Self-interest, individual freedom and individual responsibility are the foundation upon which any further cooperative behaviors must rely. That does not minimize the importance of cooperative behavior, it merely puts it into perspective. Disregard for individual, self-promoting behaviors that human beings are by nature prompted to perform is tantamount to tearing the foundation from under a structure, and yet expecting that structure to stand on its own. Any long-term strategy for human organization must take this fact into account. That is where the United States Constitution and the ideal of a Constitutional Republic obtain their strength.

If you read the words of the U.S. Constitution, you will discover that it is founded upon the ideal of individual freedom and responsibility. While providing “order” to the organization of individuals in a society, it does not hold the “society” as the greater good. In fact under a Constitutional Republic such as ours, the legitimacy of the authority the government holds is dependent upon the wishes of the individual citizens rather than those of a Monarch, a dictator or even a President. The “execution” of that authority may be a problem, however that is usually true of all ideals.

Just as in calculus, one can approach zero by halves, and yet never reach zero, it is also true that we can only approach achievement of the ideal of a Constitutional Republic. For those of us who still believe in the value of the ideal, the question becomes “What appeal to the true nature of humans will motivate them to participate in their own governance”? Without participation by the people, there can be no successful Constitutional Republic.

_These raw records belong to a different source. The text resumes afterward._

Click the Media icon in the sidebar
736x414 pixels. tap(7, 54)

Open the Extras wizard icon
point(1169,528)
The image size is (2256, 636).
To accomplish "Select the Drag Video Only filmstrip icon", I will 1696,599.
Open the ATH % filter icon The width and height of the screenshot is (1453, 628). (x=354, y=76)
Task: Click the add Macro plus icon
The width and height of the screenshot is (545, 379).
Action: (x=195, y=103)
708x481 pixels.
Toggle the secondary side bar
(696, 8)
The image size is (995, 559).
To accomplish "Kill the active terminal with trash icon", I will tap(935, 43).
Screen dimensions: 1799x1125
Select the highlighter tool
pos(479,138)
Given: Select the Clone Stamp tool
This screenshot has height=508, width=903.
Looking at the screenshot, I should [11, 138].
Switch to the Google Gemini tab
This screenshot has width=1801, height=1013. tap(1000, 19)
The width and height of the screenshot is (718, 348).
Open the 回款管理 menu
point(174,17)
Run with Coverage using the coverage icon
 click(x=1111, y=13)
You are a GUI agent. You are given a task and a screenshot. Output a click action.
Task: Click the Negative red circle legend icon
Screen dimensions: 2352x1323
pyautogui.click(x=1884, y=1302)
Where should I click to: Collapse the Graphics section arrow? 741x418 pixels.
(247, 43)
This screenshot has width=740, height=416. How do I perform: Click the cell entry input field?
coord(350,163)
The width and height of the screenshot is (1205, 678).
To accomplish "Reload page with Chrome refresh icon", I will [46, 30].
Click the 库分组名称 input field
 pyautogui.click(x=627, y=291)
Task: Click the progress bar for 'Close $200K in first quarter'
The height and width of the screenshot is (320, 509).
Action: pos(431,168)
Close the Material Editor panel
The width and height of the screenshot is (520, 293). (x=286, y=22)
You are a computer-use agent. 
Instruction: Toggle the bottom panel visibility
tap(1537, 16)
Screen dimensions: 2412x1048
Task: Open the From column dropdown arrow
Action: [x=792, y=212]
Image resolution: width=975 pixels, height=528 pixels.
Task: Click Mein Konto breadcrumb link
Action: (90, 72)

In my personal view, the appeal must be made to the instinct of self-interest and self-preservation. No tricks need to be employed. We should be able to present the truth in a way that the average human will embrace. I believe that this is the primary task of those of us who still believe in individual human rights and responsibility and who see the value in voluntary cooperation with those who respect those rights. Nature provided us with the tools we need to get the job done. I encourage all who bother to read this far to employ their ability to reason to help us reach those who may have lost faith in our foundation. Yes, the execution has been faulty, but the foundation is as solidly based in reason as any that is ever likely to be developed.